[Top][All Lists]
[Date Prev][Date Next][Thread Prev][Thread Next][Date Index][Thread Index]
Re: [PATCH] hash: declare some functions with the warn_unused_result att
From: |
Eric Blake |
Subject: |
Re: [PATCH] hash: declare some functions with the warn_unused_result attribute |
Date: |
Tue, 16 Jun 2009 16:09:48 +0000 (UTC) |
User-agent: |
Loom/3.14 (http://gmane.org/) |
Jim Meyering <jim <at> meyering.net> writes:
> Long ago (like 12-15 years), in an application that made very heavy use
> of hash tables, the obstack code provided a large performance benefit.
Indeed, if you are frequently calling allocate_entry, the cost of malloc'ing
lots of small objects is measurably worse than using an obstack to malloc large
chunks and carve off entries as needed.
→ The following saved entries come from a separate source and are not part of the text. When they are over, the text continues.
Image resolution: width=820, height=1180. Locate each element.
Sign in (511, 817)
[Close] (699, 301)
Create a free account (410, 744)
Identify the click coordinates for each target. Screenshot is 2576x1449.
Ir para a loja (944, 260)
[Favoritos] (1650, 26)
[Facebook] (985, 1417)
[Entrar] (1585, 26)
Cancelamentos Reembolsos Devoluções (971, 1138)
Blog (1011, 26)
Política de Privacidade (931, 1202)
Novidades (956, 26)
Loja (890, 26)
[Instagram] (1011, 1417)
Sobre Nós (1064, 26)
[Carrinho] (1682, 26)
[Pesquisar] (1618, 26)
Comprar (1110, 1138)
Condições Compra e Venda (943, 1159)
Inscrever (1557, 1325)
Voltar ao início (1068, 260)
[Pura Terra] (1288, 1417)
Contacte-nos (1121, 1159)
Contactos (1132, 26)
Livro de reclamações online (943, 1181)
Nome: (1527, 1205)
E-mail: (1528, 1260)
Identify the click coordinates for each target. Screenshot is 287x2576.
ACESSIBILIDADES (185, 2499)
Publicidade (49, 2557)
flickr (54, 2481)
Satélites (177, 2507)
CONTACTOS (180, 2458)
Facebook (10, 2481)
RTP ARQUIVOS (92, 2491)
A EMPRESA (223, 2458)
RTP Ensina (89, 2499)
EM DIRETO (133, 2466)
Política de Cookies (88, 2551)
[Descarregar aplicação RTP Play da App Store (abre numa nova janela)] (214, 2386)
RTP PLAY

In other words, it's not the speedup
from freeing multiple entries, so much as the speedup from dealing with
collisions when inserting them along with a reduction in memory usage, that
makes obstack-managed entry allocation attractive even with modern heap
management.
For that matter, my patch to hash_rehash penalizes the USE_OBSTACK case by
calling obstack_alloc and updating the free_entry_list once per needed free
entry, where it could instead use obstack_grow to guarantee enough space
without bothering with free_entry_list, so if we spend time improving
USE_OBSTACK, I will work on a followup to provide this optimization.
> So I'm reluctant to remove it altogether. However, it's been so long
> since I last tested it that it may well have suffered from bit rot.
> And with modern heap management code, it may not be useful anymore.
My code inspection didn't turn up obvious problems, but I have not yet tested
with USE_OBSTACK either, so I wouldn't be surprised to find bit rot. If we do
get it working, would it be worth making the use of obstacks a runtime decision
via hash_tuning, rather than a compile-time decision?
There might also be alternative implementations possible with better
performance. For example, instead of malloc'ing free entries one at a time and
tracking bucket overflows as pointers to malloc'd objects, we could instead
malloc/realloc an array of overflows, with bucket overflows tracked as indices
into that array. This would provide some of the same benefits as obstack
allocation (no per-entry malloc overhead, and fewer calls to malloc and with
larger chunks of malloc claimed per call), such that it is no longer necessary
to use an obstack for free-entry management in the first place.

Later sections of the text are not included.